The experience also turned the head of the hard-scrabble, Philadelphia-raised hobo poet, journalist and explorer.
“I spent 38 days in the hospital and when I left, all the cars in the parking lot were like flowers,” said. “It was amazing. All those silly clichés about the connectedness of everything. People mouth those words, but goddamn, it was true.”
Hidden Brook Press recently published Christy’s 38th book, a volume of poetry called The Heart of the World. “Heart” has appeared more than once in Christy titles, as in Flesh and Blood: A Journey Into the Heart, and Streethearts, his first novel. On the other hand, he’s also come up with titles like The Sunnyside of the Death House, Terminal Avenue, and Princess Gore, where he has written about everything from a politically driven massacre in the former Rhodesia (now Zimbabwe) to legendary beat poet Charles Bukowski. He’s had other gigs, too, as an actor, and thanks to his book Strange Sites: Uncommon Homes and Gardens of the Pacific Northwest, as the inspiration for a TV documentary series.
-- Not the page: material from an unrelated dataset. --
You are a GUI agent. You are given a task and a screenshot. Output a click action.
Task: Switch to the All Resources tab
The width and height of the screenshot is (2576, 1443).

“It ran for three years, called Weird Homes,” Christy said. “I got a chance to actually get paid an adult salary.”
Getting paid is a bitter issue for many writers, and no less for Christy. He said his book on Charles Bukowski has been translated and sold in several languages, but he’s never seen a cent from those sales. A U.S. publisher recently decided to republish his book, Rough Road to the North: Travels Along the Alaska Highway, and to Christy’s amazement, sent him a cheque for an advance on sales. In his experience, he said, “an advance is something from the long gone past in Canadian publishing.”
The details about the stint in the Colombian dungeon and about his mother-in-law putting a bullet in him are recounted somewhere in the dozens of his other books published since 1978. Even more real tales are likely to be revealed in a biography coming out in May, Jim Christy: A Vagabond Life, by Welsh writer Ian Cutler.
But the man who’s lived these outrageous stories isn’t as inclined to be writing about them these days. Christy has put down the pen for the time being and instead enjoys creating three-dimensional art objects, like the warmly zany faux robot My Mom, which appeared in a Gibsons Public Art Gallery show last year.
Christy does have regrets, but they’ve earned him some wisdom. In a preamble to his latest raw and ardent book, he writes, with a wink: “The message of these poems left for you is that I went looking for the heart of the world and I finally found it. But I’m not telling where it is.”